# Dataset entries
┌──

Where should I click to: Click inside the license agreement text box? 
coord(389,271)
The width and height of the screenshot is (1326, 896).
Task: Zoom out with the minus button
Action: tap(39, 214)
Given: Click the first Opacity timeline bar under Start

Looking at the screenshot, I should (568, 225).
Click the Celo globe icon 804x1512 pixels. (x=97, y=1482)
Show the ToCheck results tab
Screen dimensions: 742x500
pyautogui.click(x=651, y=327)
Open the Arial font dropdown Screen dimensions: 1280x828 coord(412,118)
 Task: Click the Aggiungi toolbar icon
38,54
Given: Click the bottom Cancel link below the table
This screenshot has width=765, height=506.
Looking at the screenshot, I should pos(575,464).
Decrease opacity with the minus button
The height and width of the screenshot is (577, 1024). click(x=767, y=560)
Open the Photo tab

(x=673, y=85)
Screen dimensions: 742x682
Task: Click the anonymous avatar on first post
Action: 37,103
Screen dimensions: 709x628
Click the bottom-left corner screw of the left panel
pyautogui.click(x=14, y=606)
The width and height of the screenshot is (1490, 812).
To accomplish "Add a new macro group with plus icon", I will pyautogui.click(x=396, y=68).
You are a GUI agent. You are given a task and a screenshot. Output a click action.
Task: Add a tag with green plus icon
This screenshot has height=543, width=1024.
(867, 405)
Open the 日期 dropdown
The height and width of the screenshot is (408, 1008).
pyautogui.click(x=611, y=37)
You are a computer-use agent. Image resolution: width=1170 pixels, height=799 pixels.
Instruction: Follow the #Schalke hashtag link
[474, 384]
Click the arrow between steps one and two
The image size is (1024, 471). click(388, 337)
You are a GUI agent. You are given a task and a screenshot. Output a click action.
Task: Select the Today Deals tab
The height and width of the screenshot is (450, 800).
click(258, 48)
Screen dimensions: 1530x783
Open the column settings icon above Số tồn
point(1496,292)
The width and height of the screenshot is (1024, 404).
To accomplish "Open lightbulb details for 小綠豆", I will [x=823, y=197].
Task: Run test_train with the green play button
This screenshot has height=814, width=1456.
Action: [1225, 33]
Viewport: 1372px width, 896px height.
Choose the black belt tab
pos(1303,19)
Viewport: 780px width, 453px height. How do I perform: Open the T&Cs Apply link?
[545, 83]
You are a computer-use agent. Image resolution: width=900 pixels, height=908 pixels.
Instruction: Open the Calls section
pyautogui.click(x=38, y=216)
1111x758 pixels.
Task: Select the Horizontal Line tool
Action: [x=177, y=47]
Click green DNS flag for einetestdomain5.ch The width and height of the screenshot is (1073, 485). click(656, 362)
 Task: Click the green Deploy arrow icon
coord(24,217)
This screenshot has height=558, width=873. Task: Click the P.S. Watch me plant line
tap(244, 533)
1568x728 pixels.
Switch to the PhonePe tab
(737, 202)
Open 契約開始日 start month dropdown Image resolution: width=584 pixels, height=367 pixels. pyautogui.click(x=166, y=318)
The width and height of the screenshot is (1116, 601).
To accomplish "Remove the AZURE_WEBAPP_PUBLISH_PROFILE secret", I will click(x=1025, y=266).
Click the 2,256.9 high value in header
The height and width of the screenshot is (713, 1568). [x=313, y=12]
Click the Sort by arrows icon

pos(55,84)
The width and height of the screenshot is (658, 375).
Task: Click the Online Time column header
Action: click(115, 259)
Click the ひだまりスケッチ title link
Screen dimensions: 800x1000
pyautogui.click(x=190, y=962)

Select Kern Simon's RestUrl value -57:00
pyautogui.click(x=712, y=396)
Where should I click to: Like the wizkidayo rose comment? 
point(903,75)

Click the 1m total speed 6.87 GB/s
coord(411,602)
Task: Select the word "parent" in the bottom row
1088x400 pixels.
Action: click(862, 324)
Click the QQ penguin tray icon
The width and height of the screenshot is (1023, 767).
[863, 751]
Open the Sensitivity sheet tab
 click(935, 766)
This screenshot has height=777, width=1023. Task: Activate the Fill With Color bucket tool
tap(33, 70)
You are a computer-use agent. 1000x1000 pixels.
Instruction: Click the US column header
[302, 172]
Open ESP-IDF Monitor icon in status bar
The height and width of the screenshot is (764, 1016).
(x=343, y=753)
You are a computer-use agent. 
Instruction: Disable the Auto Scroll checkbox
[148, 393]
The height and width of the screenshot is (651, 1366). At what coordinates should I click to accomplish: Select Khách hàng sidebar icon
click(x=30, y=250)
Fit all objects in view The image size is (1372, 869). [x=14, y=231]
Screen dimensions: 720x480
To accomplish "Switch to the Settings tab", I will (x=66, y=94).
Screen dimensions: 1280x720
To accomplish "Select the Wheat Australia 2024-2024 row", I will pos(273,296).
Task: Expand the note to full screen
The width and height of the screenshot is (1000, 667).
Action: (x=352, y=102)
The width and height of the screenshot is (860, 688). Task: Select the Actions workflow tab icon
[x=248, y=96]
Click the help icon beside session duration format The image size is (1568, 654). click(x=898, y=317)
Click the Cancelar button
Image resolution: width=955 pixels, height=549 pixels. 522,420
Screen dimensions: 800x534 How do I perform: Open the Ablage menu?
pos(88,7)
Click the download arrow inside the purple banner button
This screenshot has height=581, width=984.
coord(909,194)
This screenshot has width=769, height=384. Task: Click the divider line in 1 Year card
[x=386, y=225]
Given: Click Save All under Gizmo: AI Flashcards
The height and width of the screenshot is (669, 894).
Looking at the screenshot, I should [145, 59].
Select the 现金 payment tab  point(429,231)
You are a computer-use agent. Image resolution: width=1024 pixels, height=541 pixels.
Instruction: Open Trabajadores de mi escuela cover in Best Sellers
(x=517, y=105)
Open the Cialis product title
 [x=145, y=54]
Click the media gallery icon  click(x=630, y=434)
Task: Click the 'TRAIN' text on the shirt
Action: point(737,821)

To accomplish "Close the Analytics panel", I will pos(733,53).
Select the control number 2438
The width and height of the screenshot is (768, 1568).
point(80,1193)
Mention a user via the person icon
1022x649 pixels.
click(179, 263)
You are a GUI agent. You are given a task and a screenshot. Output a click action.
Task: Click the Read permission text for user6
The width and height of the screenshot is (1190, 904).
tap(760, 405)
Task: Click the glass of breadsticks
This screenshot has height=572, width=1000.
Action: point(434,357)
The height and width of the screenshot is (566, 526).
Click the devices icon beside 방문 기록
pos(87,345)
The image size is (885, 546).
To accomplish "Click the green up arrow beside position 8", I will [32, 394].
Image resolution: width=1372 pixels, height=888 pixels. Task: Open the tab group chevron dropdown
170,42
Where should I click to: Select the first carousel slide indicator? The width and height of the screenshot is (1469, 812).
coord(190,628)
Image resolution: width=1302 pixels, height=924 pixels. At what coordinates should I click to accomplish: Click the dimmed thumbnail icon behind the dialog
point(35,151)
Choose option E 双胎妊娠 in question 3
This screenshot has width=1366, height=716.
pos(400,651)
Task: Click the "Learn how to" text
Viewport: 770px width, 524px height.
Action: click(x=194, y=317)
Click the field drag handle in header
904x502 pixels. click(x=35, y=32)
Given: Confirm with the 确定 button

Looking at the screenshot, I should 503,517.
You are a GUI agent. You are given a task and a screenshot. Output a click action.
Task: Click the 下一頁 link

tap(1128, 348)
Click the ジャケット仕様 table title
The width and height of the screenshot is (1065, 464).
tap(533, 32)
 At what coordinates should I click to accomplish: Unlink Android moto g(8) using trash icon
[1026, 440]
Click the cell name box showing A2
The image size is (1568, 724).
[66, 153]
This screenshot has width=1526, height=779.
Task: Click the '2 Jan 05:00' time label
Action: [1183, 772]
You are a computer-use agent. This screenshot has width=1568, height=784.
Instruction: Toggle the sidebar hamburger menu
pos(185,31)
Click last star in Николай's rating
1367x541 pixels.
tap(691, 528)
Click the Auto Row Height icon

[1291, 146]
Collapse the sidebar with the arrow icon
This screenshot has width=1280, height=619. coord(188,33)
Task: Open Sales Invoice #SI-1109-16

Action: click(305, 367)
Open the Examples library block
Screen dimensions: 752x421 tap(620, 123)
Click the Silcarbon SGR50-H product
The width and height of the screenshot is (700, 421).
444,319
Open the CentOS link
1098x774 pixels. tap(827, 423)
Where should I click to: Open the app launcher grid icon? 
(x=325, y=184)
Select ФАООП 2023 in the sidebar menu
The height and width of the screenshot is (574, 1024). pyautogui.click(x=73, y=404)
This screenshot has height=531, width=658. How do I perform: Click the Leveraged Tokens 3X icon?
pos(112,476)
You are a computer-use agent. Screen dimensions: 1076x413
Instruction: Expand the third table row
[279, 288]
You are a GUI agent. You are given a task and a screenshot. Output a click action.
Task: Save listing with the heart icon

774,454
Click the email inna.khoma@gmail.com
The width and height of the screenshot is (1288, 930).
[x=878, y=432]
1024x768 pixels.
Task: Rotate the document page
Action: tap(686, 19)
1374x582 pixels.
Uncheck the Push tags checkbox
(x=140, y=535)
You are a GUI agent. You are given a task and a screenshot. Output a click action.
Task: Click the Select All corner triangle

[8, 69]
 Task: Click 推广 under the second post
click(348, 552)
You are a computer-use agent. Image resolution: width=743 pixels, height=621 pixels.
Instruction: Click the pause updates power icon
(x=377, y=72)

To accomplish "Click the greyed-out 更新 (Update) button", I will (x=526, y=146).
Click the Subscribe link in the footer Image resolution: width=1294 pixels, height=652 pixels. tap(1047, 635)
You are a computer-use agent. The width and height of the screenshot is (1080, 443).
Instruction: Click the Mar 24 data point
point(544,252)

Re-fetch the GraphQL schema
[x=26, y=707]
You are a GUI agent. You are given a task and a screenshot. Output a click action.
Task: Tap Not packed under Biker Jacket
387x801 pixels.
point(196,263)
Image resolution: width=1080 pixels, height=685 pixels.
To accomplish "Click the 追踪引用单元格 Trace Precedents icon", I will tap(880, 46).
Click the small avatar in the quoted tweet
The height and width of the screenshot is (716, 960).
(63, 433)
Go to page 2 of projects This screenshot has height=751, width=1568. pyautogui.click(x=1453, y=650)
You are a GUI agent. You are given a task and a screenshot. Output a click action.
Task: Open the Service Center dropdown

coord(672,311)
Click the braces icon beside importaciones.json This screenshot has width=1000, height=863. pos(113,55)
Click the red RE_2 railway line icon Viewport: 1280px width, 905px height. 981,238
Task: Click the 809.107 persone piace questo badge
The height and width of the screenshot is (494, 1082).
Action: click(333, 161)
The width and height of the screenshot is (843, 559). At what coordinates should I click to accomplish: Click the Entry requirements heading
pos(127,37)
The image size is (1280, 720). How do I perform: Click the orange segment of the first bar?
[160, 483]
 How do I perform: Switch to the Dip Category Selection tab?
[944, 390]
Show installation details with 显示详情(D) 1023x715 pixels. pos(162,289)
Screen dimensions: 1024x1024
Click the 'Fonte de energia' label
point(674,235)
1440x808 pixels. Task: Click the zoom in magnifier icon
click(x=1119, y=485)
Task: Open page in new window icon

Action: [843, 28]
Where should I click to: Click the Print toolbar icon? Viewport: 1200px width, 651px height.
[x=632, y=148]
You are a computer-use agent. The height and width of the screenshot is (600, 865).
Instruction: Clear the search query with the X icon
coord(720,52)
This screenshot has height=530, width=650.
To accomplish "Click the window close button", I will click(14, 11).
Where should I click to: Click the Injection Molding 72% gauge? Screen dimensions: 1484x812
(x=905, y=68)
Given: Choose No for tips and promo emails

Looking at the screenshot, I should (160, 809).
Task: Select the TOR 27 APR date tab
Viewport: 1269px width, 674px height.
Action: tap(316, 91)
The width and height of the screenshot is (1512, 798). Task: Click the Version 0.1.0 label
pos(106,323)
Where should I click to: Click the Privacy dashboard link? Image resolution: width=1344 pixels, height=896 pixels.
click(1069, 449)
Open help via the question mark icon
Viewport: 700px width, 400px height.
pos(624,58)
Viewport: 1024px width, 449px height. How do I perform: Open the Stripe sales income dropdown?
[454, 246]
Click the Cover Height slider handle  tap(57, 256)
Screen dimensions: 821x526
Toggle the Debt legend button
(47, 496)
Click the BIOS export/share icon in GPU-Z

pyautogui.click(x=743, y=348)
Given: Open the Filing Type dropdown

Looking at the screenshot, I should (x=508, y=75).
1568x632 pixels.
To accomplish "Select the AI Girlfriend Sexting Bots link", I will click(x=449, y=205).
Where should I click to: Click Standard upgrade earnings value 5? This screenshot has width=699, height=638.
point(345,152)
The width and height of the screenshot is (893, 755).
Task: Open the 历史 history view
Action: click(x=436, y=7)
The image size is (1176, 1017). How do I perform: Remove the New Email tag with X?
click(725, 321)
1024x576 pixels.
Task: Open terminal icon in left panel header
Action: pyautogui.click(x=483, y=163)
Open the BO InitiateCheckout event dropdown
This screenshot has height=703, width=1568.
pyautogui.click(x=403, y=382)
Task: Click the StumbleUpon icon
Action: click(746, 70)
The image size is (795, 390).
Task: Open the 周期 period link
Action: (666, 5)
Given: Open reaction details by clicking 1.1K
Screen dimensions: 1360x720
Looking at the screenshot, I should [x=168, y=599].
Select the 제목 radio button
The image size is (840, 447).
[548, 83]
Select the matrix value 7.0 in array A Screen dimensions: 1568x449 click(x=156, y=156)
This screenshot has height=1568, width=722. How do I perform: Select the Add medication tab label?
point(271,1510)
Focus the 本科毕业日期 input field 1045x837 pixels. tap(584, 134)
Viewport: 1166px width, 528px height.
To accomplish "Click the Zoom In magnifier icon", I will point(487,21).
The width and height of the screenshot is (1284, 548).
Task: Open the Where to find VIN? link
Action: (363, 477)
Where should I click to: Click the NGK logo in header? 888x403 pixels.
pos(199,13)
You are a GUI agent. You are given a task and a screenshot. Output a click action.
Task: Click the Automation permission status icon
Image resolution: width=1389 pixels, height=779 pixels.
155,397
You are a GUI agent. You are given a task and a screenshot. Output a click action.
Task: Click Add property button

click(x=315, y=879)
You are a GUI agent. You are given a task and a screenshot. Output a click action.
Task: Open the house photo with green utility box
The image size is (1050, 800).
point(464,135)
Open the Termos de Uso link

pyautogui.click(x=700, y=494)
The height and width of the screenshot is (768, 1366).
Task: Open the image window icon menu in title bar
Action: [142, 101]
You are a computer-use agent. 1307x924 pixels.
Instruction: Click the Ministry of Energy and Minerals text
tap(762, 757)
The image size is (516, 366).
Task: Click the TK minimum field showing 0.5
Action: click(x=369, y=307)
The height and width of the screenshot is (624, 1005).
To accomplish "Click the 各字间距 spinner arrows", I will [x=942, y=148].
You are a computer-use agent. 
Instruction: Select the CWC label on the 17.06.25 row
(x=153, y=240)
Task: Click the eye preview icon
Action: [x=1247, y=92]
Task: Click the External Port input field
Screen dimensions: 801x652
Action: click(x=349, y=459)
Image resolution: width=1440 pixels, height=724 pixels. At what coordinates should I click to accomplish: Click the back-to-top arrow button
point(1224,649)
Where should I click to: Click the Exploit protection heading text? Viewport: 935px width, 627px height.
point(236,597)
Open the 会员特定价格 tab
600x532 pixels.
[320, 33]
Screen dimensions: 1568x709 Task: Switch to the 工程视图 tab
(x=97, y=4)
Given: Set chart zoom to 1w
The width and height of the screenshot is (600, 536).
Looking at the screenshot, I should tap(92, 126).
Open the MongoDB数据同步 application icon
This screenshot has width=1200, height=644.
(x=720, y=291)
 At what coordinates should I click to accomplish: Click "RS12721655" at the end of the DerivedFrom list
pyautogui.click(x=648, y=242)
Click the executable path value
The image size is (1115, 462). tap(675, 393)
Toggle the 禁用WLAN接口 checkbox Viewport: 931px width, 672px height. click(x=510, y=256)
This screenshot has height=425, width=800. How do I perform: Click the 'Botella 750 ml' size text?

└──

# Aim of the task
Your answer should consist solely of the lines above from the line with "Screen dimensions: 720x480" to the line with "The height and width of the screenshot is (566, 526).", both included, reproduced exactly.

# Expected answer
Screen dimensions: 720x480
To accomplish "Switch to the Settings tab", I will (x=66, y=94).
Screen dimensions: 1280x720
To accomplish "Select the Wheat Australia 2024-2024 row", I will pos(273,296).
Task: Expand the note to full screen
The width and height of the screenshot is (1000, 667).
Action: (x=352, y=102)
The width and height of the screenshot is (860, 688). Task: Select the Actions workflow tab icon
[x=248, y=96]
Click the help icon beside session duration format The image size is (1568, 654). click(x=898, y=317)
Click the Cancelar button
Image resolution: width=955 pixels, height=549 pixels. 522,420
Screen dimensions: 800x534 How do I perform: Open the Ablage menu?
pos(88,7)
Click the download arrow inside the purple banner button
This screenshot has height=581, width=984.
coord(909,194)
This screenshot has width=769, height=384. Task: Click the divider line in 1 Year card
[x=386, y=225]
Given: Click Save All under Gizmo: AI Flashcards
The height and width of the screenshot is (669, 894).
Looking at the screenshot, I should [145, 59].
Select the 现金 payment tab  point(429,231)
You are a computer-use agent. Image resolution: width=1024 pixels, height=541 pixels.
Instruction: Open Trabajadores de mi escuela cover in Best Sellers
(x=517, y=105)
Open the Cialis product title
 [x=145, y=54]
Click the media gallery icon  click(x=630, y=434)
Task: Click the 'TRAIN' text on the shirt
Action: point(737,821)

To accomplish "Close the Analytics panel", I will pos(733,53).
Select the control number 2438
The width and height of the screenshot is (768, 1568).
point(80,1193)
Mention a user via the person icon
1022x649 pixels.
click(179, 263)
You are a GUI agent. You are given a task and a screenshot. Output a click action.
Task: Click the Read permission text for user6
The width and height of the screenshot is (1190, 904).
tap(760, 405)
Task: Click the glass of breadsticks
This screenshot has height=572, width=1000.
Action: point(434,357)
The height and width of the screenshot is (566, 526).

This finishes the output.